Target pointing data
START

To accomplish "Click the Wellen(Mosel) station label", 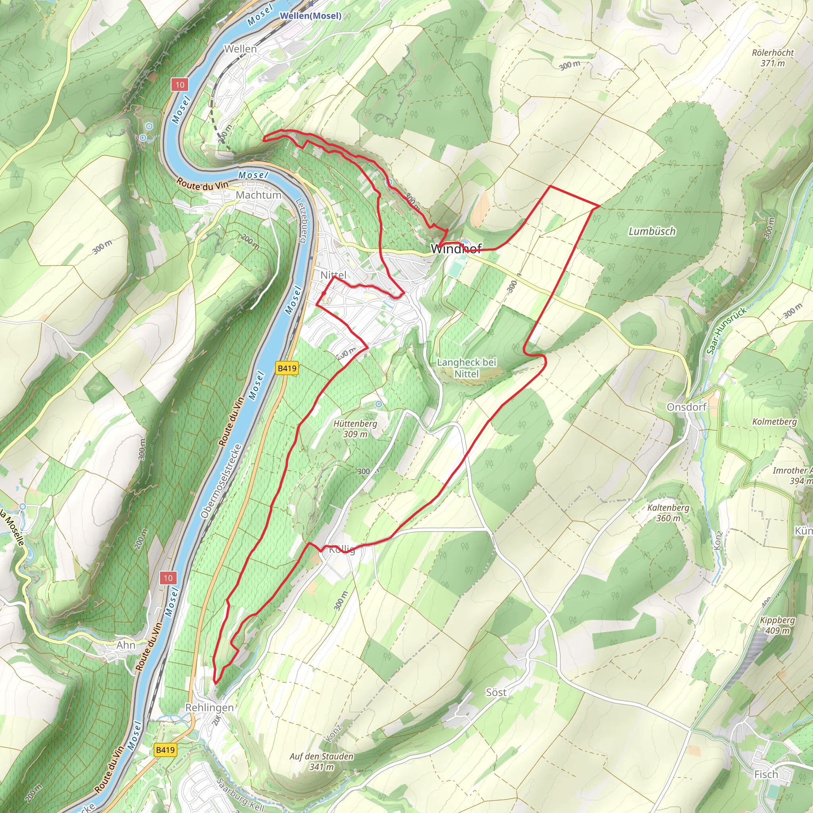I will [310, 16].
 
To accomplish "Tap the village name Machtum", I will [258, 195].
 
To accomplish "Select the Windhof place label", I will [456, 249].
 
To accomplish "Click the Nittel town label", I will [333, 275].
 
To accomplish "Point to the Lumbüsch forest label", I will [652, 231].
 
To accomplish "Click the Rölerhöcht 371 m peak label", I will [773, 58].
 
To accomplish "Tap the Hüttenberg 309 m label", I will [355, 429].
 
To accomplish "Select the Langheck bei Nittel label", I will [466, 368].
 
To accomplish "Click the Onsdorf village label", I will [686, 407].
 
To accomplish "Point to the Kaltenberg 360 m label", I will [668, 512].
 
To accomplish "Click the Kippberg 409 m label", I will [777, 625].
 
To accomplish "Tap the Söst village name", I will [496, 692].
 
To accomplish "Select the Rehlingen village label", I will [209, 707].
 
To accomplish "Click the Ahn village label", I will [126, 645].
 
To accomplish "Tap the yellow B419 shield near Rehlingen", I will [165, 749].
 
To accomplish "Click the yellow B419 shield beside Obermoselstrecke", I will [287, 368].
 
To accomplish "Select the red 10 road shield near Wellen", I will [180, 85].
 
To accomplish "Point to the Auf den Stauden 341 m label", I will [322, 761].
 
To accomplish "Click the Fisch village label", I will [766, 774].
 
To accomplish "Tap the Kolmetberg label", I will [774, 422].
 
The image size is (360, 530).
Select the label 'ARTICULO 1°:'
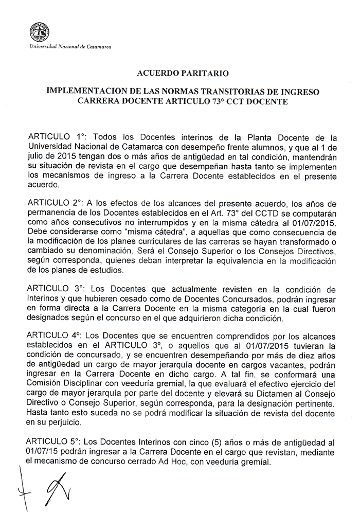53,138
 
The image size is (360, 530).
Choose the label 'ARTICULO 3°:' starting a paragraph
53,286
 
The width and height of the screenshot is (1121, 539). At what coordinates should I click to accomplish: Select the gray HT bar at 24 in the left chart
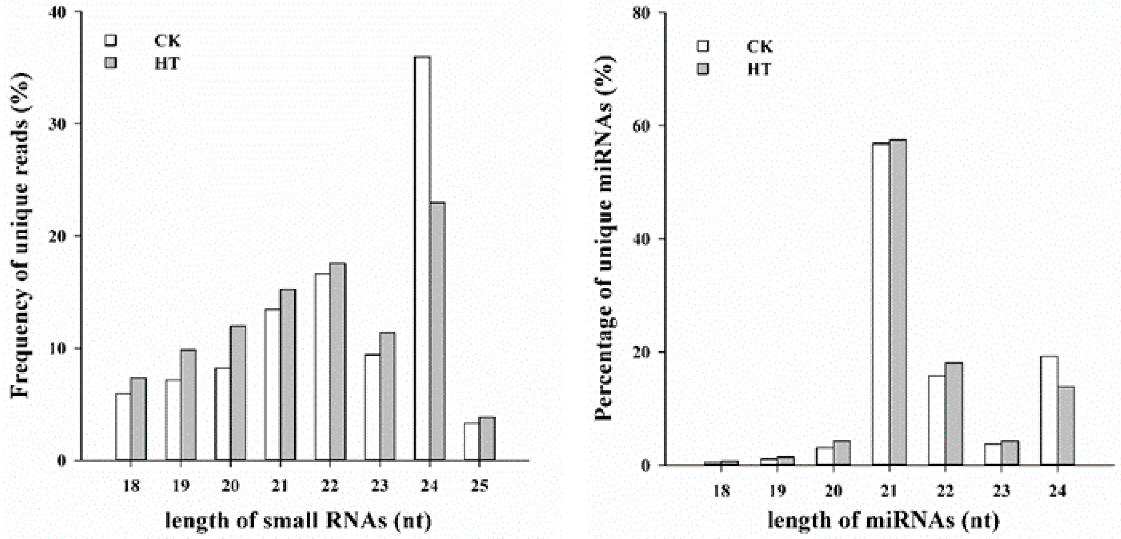[x=437, y=331]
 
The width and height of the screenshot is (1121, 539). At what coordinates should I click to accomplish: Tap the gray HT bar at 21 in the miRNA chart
[x=898, y=303]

END

Written task
Edit the items from the line containing "the left chart" through the end of the items by changing "screenshot" to "image" and leaving everything else as it is. Give back only those lines, without the pictures.

Result of the task
The width and height of the image is (1121, 539). At what coordinates should I click to accomplish: Select the gray HT bar at 24 in the left chart
[x=437, y=331]
 
The width and height of the image is (1121, 539). At what coordinates should I click to accomplish: Tap the gray HT bar at 21 in the miRNA chart
[x=898, y=303]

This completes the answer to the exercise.